Exercise aim
Select the lines below containing the word "screenshot".

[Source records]
Content starts

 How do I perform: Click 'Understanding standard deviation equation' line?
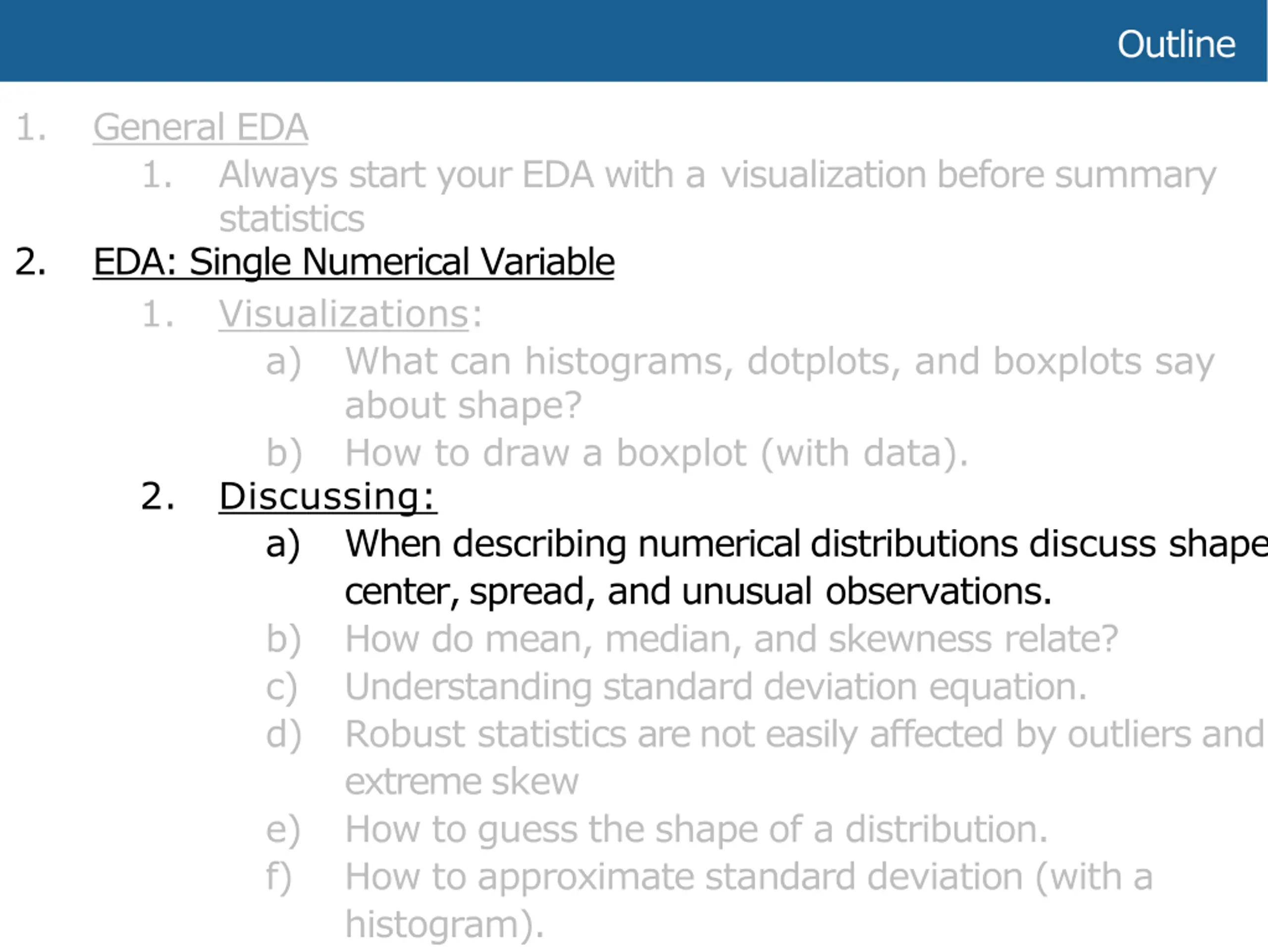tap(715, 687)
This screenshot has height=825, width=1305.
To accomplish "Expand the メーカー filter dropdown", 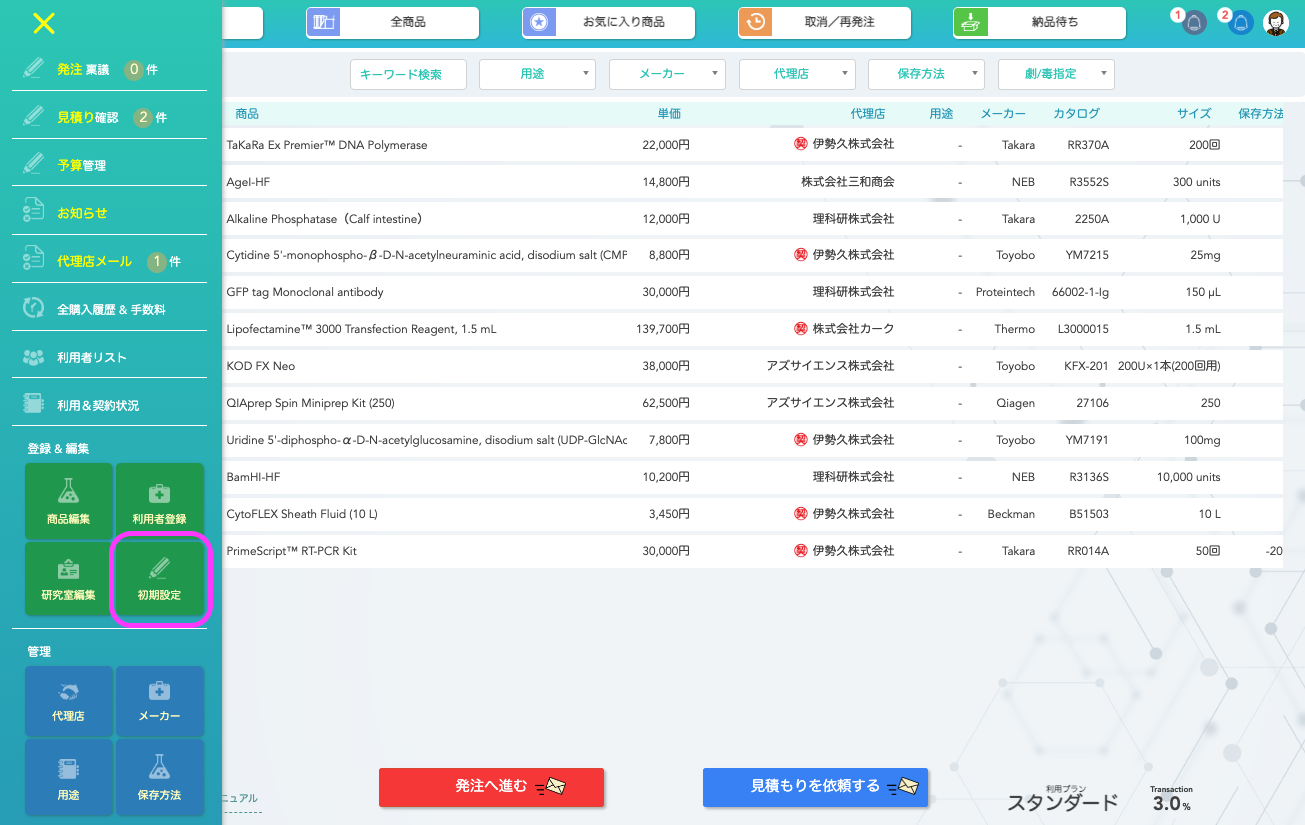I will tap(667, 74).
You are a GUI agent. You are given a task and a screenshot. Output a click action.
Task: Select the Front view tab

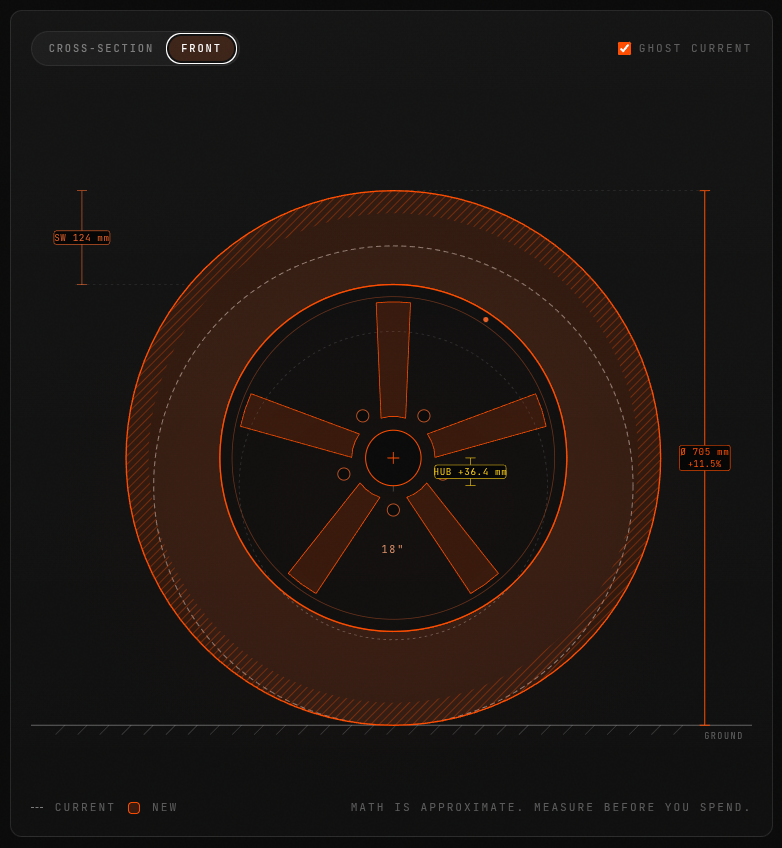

Content ends

Answer box
This screenshot has height=825, width=1305.
You are a GUI agent. You are given a task and a screenshot. Output a click action.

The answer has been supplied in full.